A través de un decreto firmado por el presidente Javier Milei y el jefe de Gabinete, Diego Santilli, el Gobierno disolvió el emblemático Coro Nacional de Niños. El organismo estable contaba con casi sesenta años de trayectoria en el panorama cultural argentino.
Desde la Secretaría de Cultura explicaron que la medida no debe interpretarse como una clausura, sino como una “adecuación de los instrumentos institucionales“. Según argumentaron fuentes oficiales, la estructura y el régimen de contratación vigentes dentro de la Administración Pública Nacional presentaban incompatibilidades legales y administrativas relacionadas con la participación de menores de edad.

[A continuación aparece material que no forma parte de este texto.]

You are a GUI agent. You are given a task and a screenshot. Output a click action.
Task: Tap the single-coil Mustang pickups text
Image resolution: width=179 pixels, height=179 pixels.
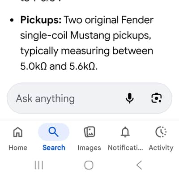[x=85, y=36]
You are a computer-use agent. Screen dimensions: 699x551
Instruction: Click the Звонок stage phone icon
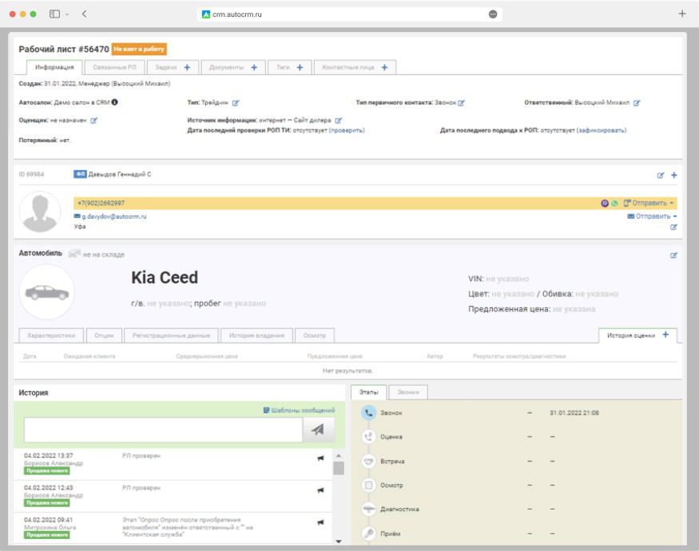[368, 413]
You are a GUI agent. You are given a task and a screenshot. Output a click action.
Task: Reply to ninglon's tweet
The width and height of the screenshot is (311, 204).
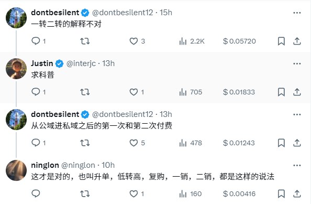point(36,194)
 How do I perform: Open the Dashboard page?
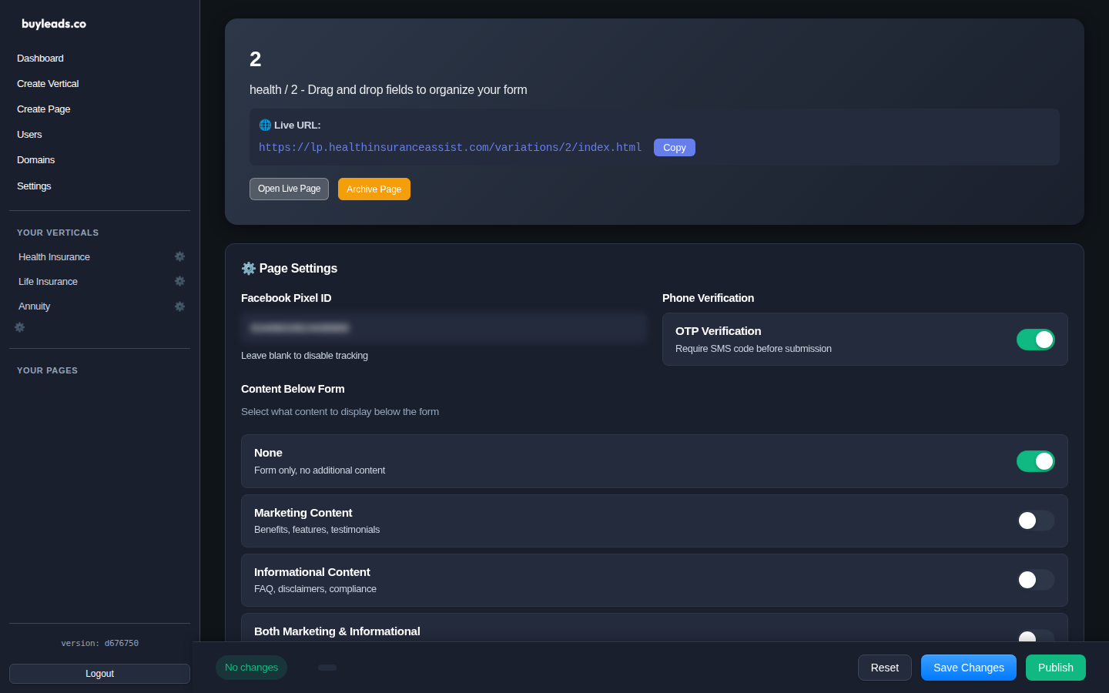[40, 58]
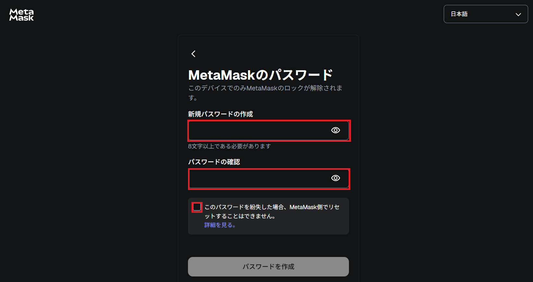Open the 詳細を見る link
The height and width of the screenshot is (282, 533).
coord(220,225)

En su lugar, el Ejecutivo anunció la creación de un nuevo programa de formación artística articulado junto a la Secretaría de Empleo Público. Esta iniciativa estará dividida en dos ejes —canto coral y danzas— y buscará establecer una red nacional de detección de talentos mediante convocatorias permanentes y clases magistrales con docentes invitados. Aunque las autoridades señalaron que existen candidatos en evaluación, aún no se ha confirmado quién estará al frente del nuevo espacio.

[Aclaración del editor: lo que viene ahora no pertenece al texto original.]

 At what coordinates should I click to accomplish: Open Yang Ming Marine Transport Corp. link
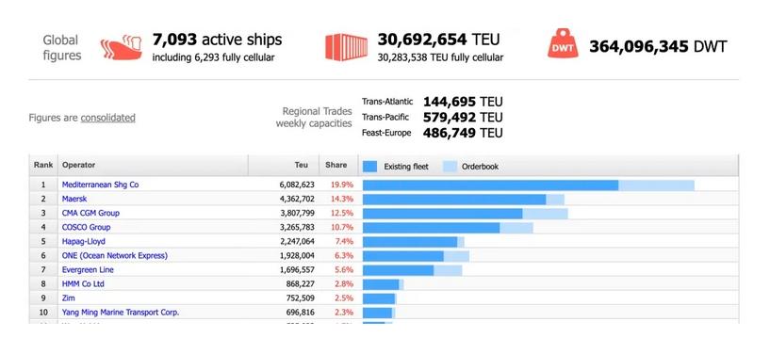[x=121, y=313]
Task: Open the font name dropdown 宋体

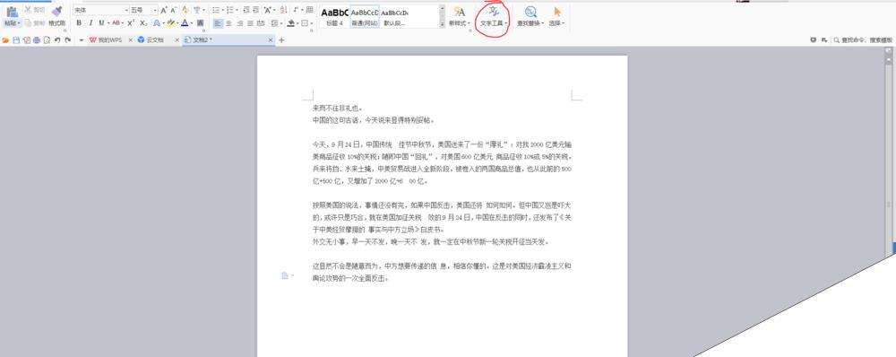Action: 100,10
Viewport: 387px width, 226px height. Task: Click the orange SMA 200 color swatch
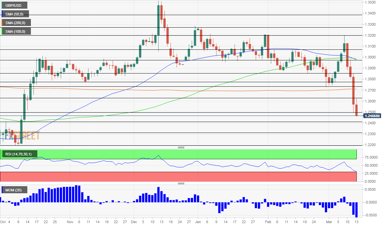(3, 22)
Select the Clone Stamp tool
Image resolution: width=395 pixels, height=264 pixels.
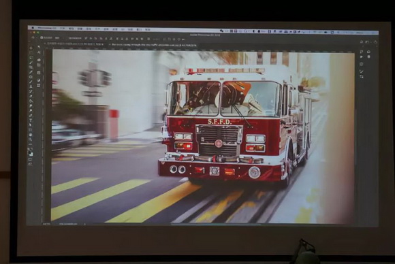click(x=31, y=86)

Críticas por parte de la exdirectora
Durante una entrevista radial conducida por el periodista Nelson Castro, la maestra María Isabel Sanz —quien se desempeñó como directora del organismo hasta el momento de su paralización— expresó su pesar por la medida y detalló el modo en que se ejecutó la medida con los integrantes del coro.
Sanz reveló que las actividades fueron suspendidas formalmente el pasado 1 de abril y que, tras el receso de Semana Santa, lse encontraron con la imposibilidad de ingresar al edificio. “Fue muy cruel para los niños. Estoy de acuerdo con optimizar y mejorar lo que no funciona, pero cuando algo funciona no veo el sentido de sacarlo“, lamentó la docente.
Asimismo, la exdirectora cuestionó los argumentos del Gobierno sobre la incompatibilidad administrativa. Dijo que la exigencia técnica que requieren las obras sinfónico-corales necesita de un cuerpo infantil altamente entrenado y con una dinámicas de ensayo continuas.
Se trata de un rendimiento que difícilmente pueda suplirse de forma inmediata por una red de talleres. Al momento del cierre, el cuerpo contaba únicamente con 20 niños de una planta teórica de 40, debido a la restricción para incorporar nuevos aspirantes a medida que los integrantes originales alcanzaban el límite de edad.